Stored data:
————

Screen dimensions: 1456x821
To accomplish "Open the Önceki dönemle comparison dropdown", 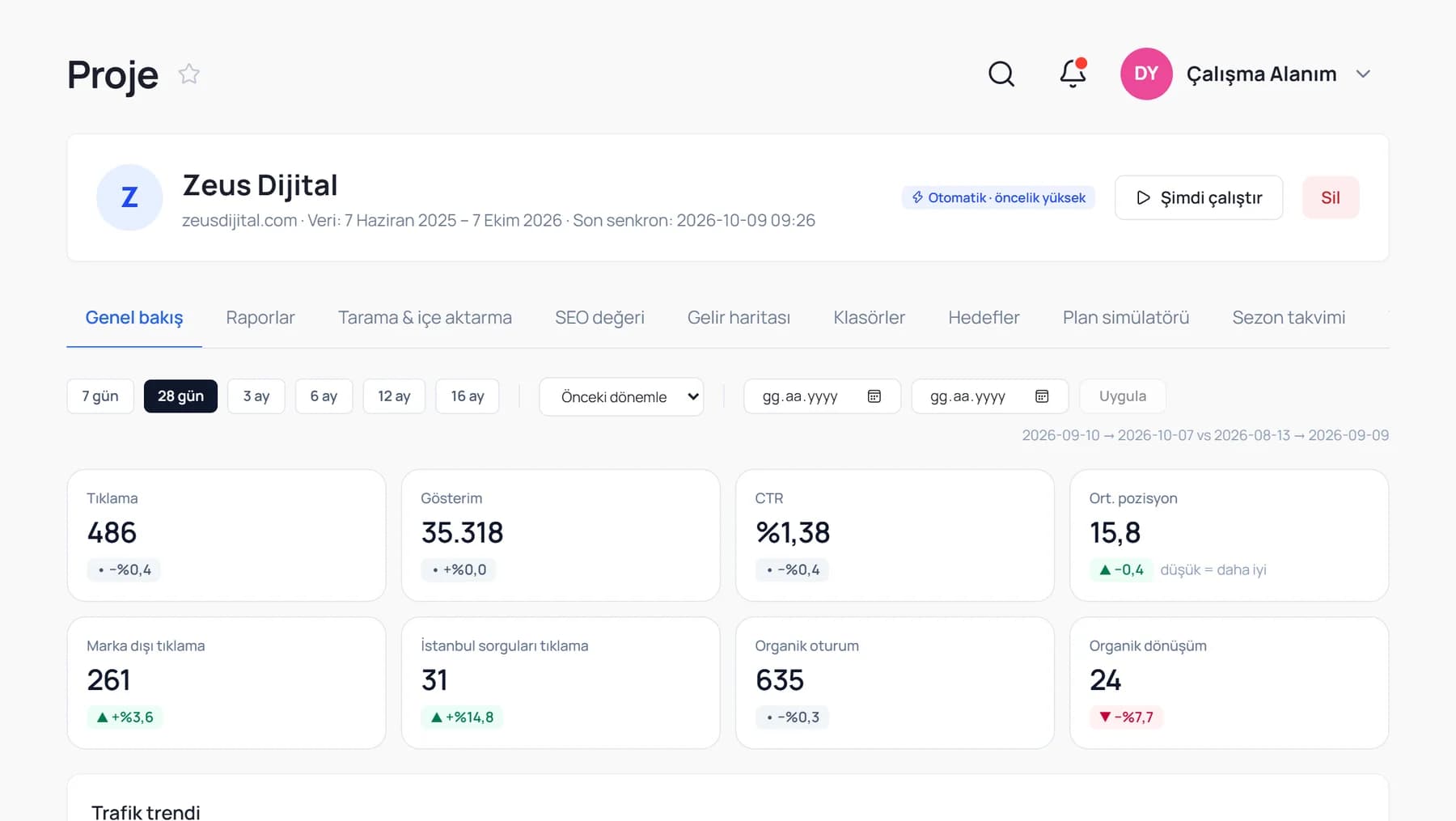I will (x=621, y=397).
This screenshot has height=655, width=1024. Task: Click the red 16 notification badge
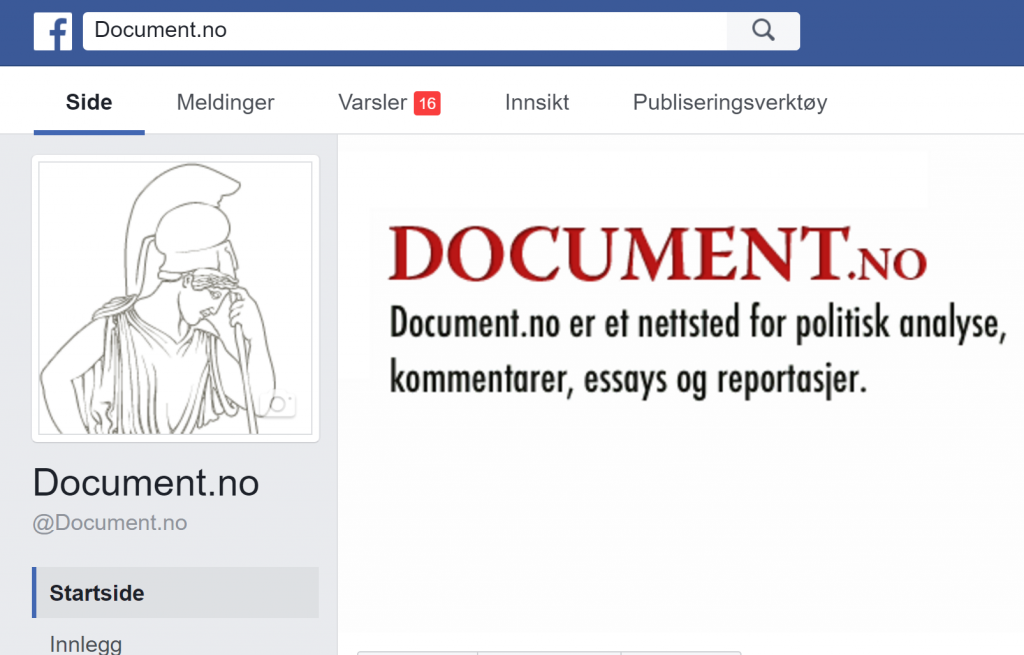pyautogui.click(x=427, y=103)
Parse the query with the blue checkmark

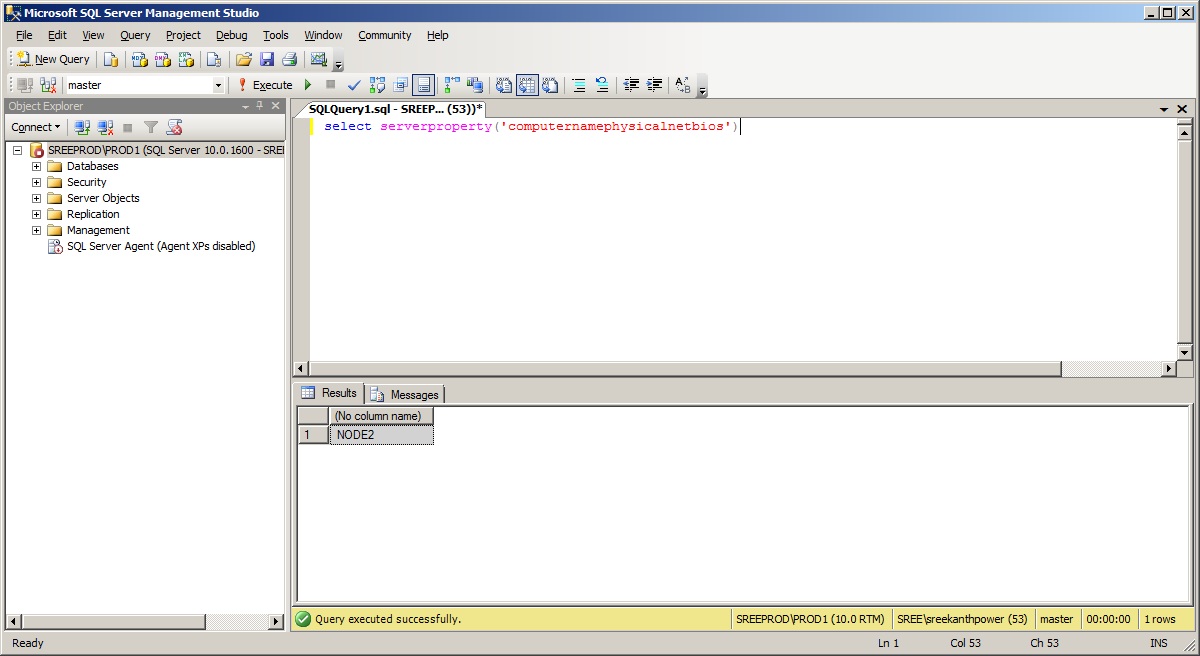[x=353, y=85]

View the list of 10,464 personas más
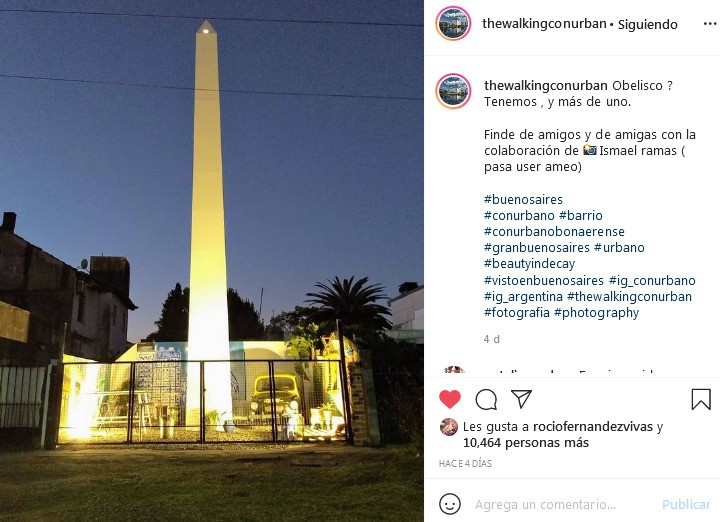pos(526,443)
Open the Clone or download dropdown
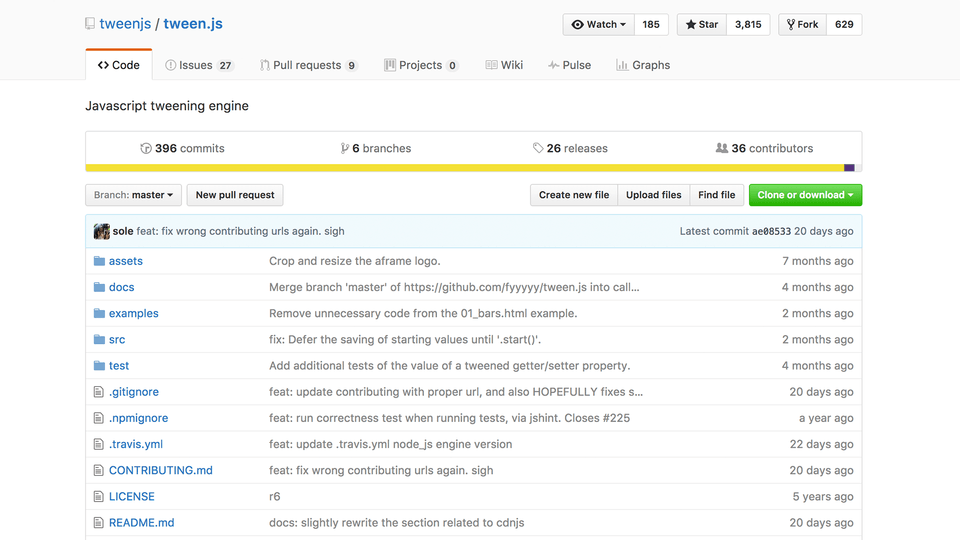Image resolution: width=960 pixels, height=540 pixels. 805,195
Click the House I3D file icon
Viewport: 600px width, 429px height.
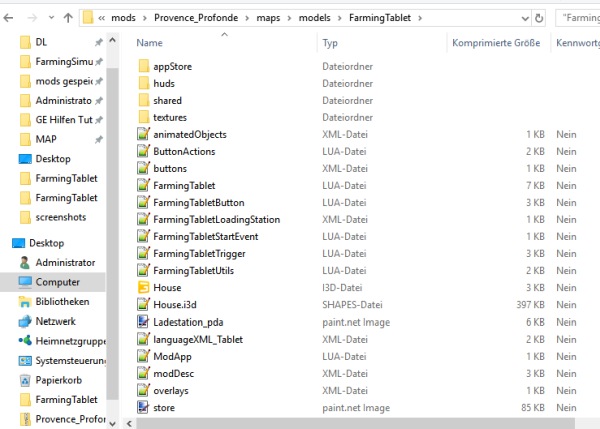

————

__Problem statement__.
Write out exactly, and only, the lines running from the line with "Click the House I3D file icon" to the last line above, both included, with all pictures omitted.

__Result for this task__.
Click the House I3D file icon
Viewport: 600px width, 429px height.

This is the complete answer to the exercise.